◆ THE TASK
Return the data verbatim, without pictures.

◆ SUPPLIED DATA

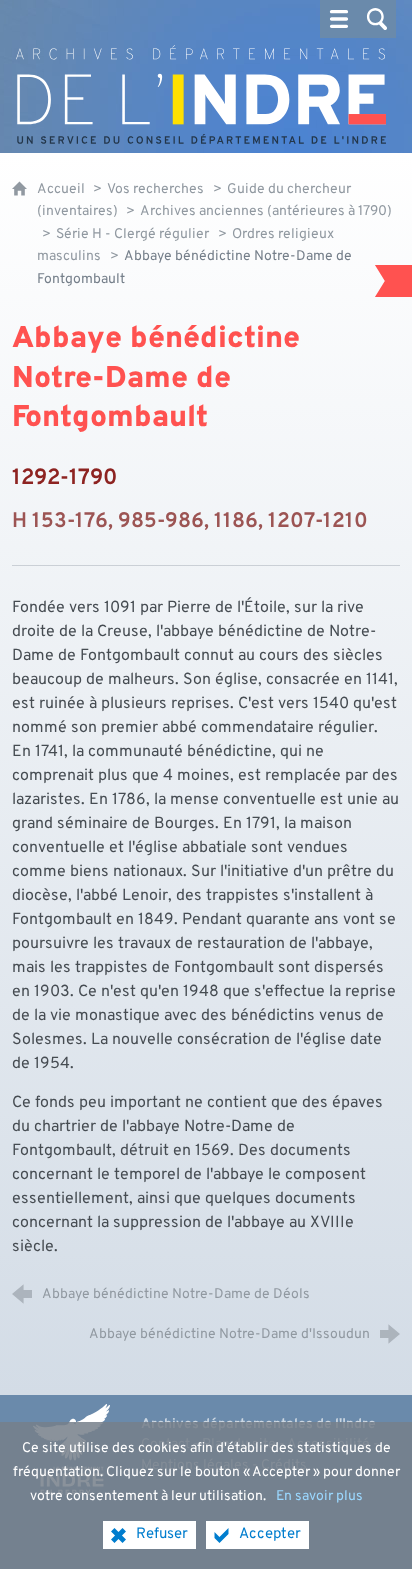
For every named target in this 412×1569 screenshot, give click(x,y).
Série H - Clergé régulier (132, 234)
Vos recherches (155, 189)
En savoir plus (319, 1496)
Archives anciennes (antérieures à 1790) (266, 211)
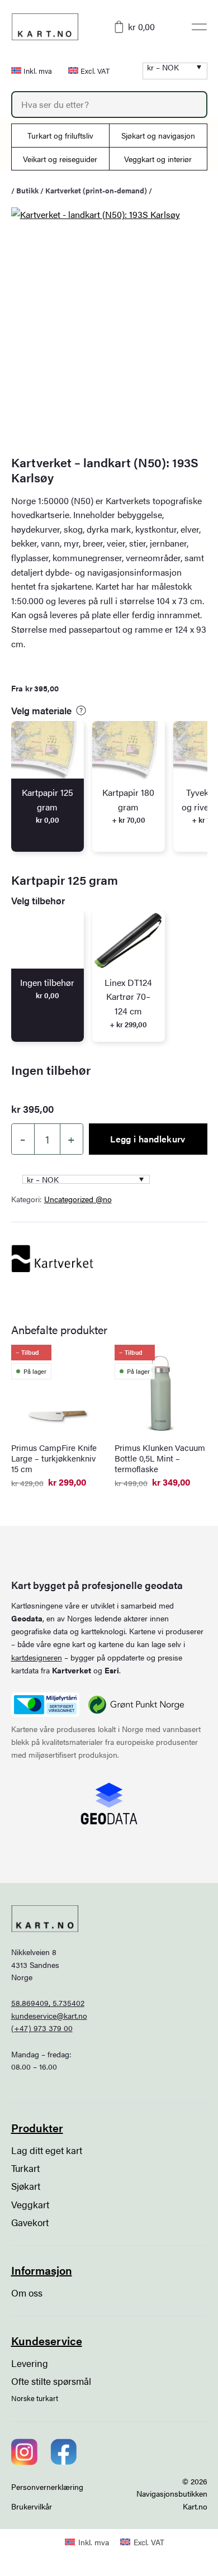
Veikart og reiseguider (60, 158)
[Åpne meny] (199, 26)
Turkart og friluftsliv (60, 135)
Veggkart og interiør (158, 158)
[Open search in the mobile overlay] (109, 104)
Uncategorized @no (78, 1198)
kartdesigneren (36, 1657)
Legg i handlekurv (147, 1138)
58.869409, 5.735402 (47, 2002)
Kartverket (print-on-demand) (96, 190)
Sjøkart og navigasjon (158, 135)
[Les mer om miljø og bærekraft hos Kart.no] (45, 1704)
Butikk (27, 190)
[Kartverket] (52, 1259)
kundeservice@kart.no (49, 2015)
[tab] (47, 786)
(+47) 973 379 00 (42, 2027)
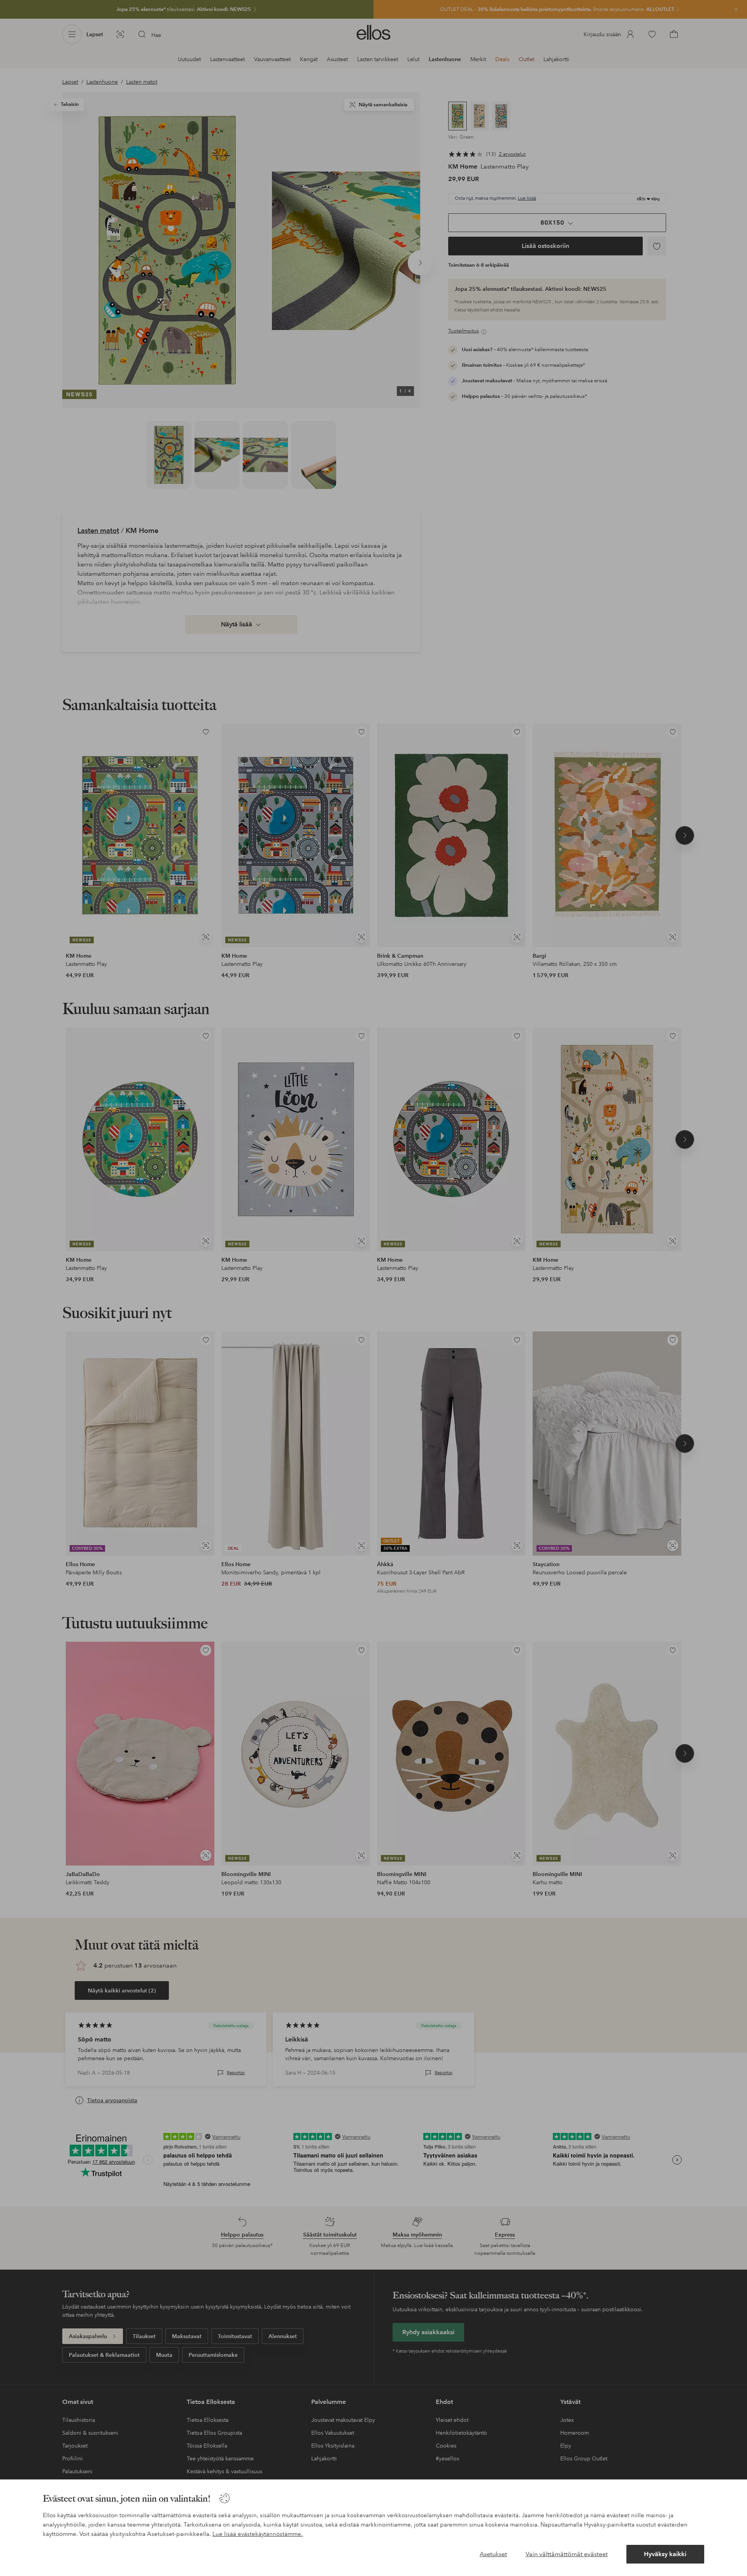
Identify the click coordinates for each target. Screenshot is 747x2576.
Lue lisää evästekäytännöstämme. (257, 2533)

◆ WRITTEN SOLUTION
For every named target in this 412×1569 screenshot, give click(x,y).
Série H - Clergé régulier (132, 234)
Vos recherches (155, 189)
En savoir plus (319, 1496)
Archives anciennes (antérieures à 1790) (266, 211)
Veikart og reiseguider (60, 158)
[Åpne meny] (199, 26)
Turkart og friluftsliv (60, 135)
Veggkart og interiør (158, 158)
[Open search in the mobile overlay] (109, 104)
Uncategorized @no (78, 1198)
kartdesigneren (36, 1657)
Legg i handlekurv (147, 1138)
58.869409, 5.735402 (47, 2002)
Kartverket (print-on-demand) (96, 190)
Sjøkart og navigasjon (158, 135)
[Les mer om miljø og bærekraft hos Kart.no] (45, 1704)
Butikk (27, 190)
[Kartverket] (52, 1259)
kundeservice@kart.no (49, 2015)
[tab] (47, 786)
(+47) 973 379 00 (42, 2027)
Identify the click coordinates for each target. Screenshot is 747x2576.
Lue lisää evästekäytännöstämme. (257, 2533)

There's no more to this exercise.